From the records below, please print only the lines from the one containing "Click the orange 150–300 mm legend swatch" through the one containing "the table of", both included. Skip the pictures.
::: THE INPUT :::
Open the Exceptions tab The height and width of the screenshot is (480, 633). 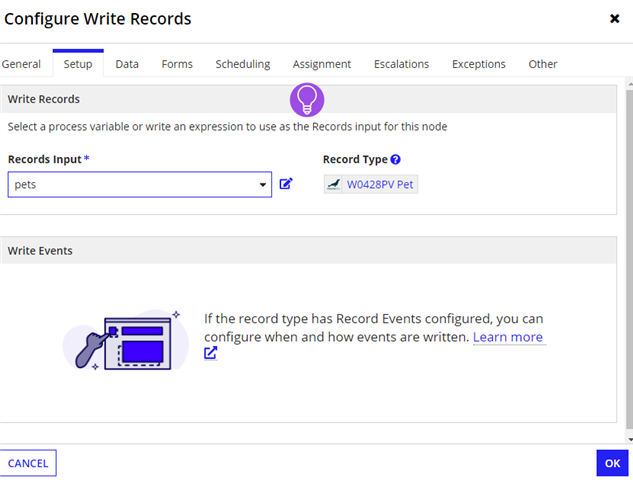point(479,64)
:::
::: THE INPUT :::
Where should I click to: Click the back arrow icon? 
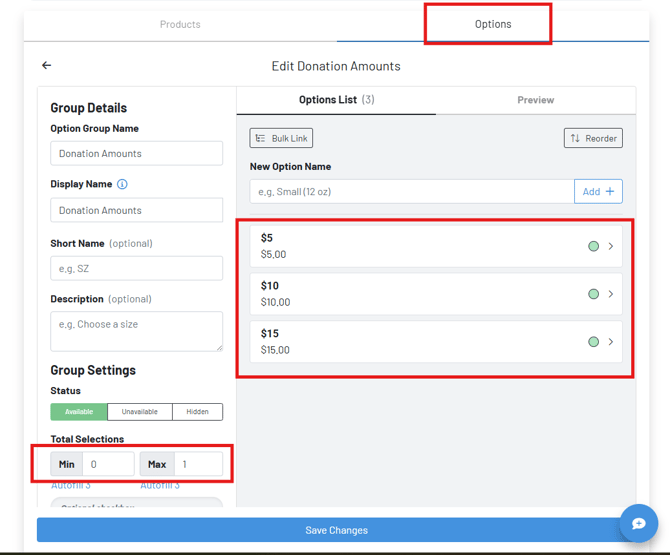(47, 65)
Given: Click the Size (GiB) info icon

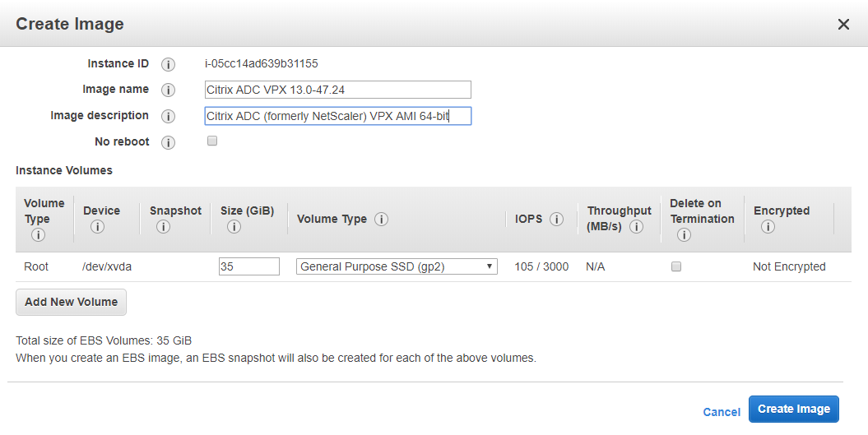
:::
::: THE INPUT :::
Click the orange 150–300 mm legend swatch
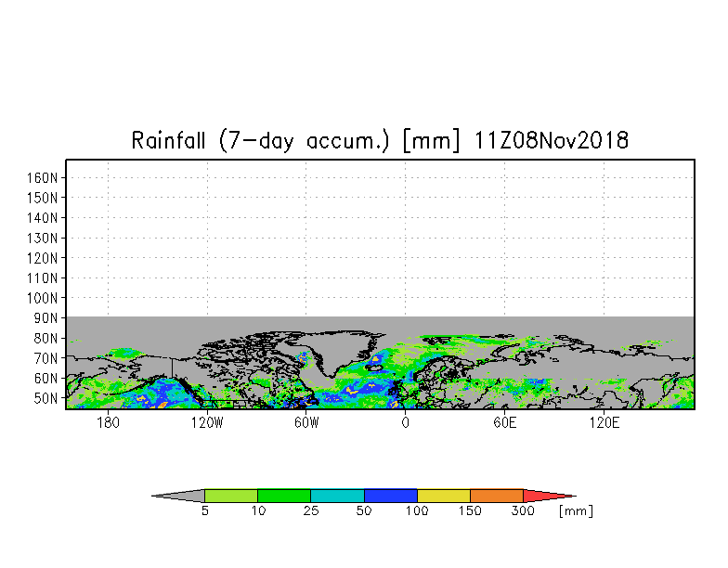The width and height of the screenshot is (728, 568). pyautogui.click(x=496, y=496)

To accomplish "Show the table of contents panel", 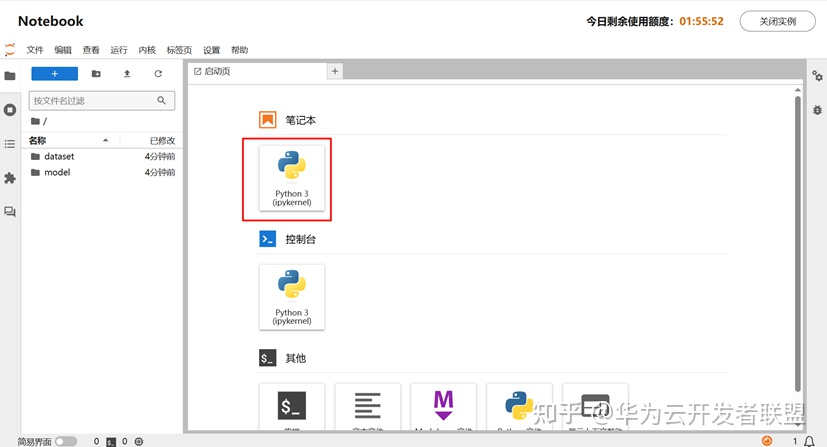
:::
* [RESULT OF THE TASK]
Click the orange 150–300 mm legend swatch
The width and height of the screenshot is (728, 568). pyautogui.click(x=496, y=496)

To accomplish "Show the table of contents panel", 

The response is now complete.